Os meus filhos estão de férias da Páscoa entre 11 e 27 de abril. O ano letivo em França é mais longo que em Portugal, tendo várias interrupções, as quais estão organizadas por três zonas. Nós pertencemos à zona B. Este período de repouso vem mesmo a calhar! Ainda assim, as professoras enviaram fichas, a fim de evitar que as crianças se aborreçam. A Mathilde recebeu 18 e o Stan teve direito ao jackpot: 45! Obviamente, eu fiz uma pré-seleção e imprimi apenas 5 para cada um. Os meus filhos já estudaram em Portugal, Espanha e França e a obsessão das professoras pelas ditas fichinhas tem sido uma constante. A única exceção foi o País Basco. Bendito Amara Berri! O melhor modelo pedagógico que conheci até agora.

Que me desculpem as docentes (e as mães 100% cumpridoras), mas falharei. Vou privilegiar a brincadeira às propostas curriculares porque casa não é escola. E férias são férias!

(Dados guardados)
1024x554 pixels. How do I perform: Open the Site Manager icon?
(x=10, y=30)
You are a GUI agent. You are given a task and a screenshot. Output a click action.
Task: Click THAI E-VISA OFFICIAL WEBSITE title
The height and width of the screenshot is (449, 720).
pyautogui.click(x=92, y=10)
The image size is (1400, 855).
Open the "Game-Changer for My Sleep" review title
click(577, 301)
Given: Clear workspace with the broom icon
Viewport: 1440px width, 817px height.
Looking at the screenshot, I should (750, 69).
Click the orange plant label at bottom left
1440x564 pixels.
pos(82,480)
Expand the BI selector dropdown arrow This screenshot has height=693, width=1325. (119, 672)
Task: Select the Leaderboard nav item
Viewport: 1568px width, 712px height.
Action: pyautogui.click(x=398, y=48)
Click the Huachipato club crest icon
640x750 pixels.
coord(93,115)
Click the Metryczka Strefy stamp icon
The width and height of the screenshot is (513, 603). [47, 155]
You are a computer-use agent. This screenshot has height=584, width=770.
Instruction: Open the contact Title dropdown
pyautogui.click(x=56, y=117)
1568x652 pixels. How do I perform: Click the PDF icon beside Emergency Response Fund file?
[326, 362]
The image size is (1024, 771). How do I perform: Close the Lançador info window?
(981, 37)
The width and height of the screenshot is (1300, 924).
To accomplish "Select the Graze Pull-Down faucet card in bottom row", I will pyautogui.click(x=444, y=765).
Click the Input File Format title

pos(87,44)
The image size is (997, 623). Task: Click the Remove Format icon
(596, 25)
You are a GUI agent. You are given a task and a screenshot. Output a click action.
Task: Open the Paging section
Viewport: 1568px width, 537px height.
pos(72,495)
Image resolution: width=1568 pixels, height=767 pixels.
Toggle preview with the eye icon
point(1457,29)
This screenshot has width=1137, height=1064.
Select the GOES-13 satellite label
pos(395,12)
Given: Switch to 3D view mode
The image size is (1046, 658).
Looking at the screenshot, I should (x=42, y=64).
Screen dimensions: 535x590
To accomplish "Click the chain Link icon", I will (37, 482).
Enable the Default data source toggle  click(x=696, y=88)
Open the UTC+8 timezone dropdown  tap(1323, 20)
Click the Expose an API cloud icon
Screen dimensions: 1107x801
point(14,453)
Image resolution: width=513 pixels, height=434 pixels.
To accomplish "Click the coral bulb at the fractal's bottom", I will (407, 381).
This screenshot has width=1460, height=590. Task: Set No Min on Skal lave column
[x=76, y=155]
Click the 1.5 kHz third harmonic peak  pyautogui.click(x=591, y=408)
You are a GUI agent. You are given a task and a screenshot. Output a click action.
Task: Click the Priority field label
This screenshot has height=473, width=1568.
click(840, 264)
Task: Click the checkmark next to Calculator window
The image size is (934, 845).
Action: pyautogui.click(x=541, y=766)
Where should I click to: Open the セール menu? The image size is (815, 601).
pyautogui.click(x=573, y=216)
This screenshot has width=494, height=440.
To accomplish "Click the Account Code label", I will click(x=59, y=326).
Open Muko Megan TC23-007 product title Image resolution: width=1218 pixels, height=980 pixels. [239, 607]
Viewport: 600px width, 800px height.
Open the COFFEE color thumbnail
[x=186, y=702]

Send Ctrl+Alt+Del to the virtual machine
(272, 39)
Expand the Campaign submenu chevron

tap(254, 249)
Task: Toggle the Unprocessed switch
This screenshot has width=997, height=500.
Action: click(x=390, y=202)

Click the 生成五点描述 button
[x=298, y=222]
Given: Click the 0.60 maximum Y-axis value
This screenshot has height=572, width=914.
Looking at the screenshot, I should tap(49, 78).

Tarefas a realizar:
- a) No texto sobre as férias da Páscoa, quantas fichas recebeu o Stan das professoras?
- b) Prossiga o texto sobre as férias da Páscoa a partir do ponto em que termina.

Respostas do exercício:
- a) O Stan recebeu 45 fichas.

- b)
Neste momento, a minha prioridade é apenas uma: a saúde física e mental. Infelizmente, a primeira escapou-nos, mas cuidarei ao máximo da segunda para o bem de toda a família. Estivemos os quatro doentes. Uns durante sete dias e outros durante mais de três semanas. Os dois médicos consultados são da opinião que foi a covid-19 que nos provocou febre, tosse constante, perda do paladar, cansaço e dificuldade em respirar. Nunca saberemos porque não realizámos os testes. Não éramos prioritários. A visita do coronavirus ou do seu irmão-gémeo foi longa e dolorosa, sobretudo para os asmáticos cá de casa. Fiz o que pude para evitar o hospital. Juntos, vencemos. Como a 9 de fevereiro de 2009 em que mãe e filho fomos reanimados quase ao mesmo tempo. O Stan foi levado para o serviço de neonatologia da maternidade onde permaneceu 21 dias e eu segui de ambulância para o hospital Georges Pompidou, ambos em Paris. A embolia amniótica empurrou-me para os cuidados intensivos e o serviço de pneumologia. Cinco dias e cinco noites. E hoje dou por mim a pensar em todos os seres humanos que dependem de um ventilador.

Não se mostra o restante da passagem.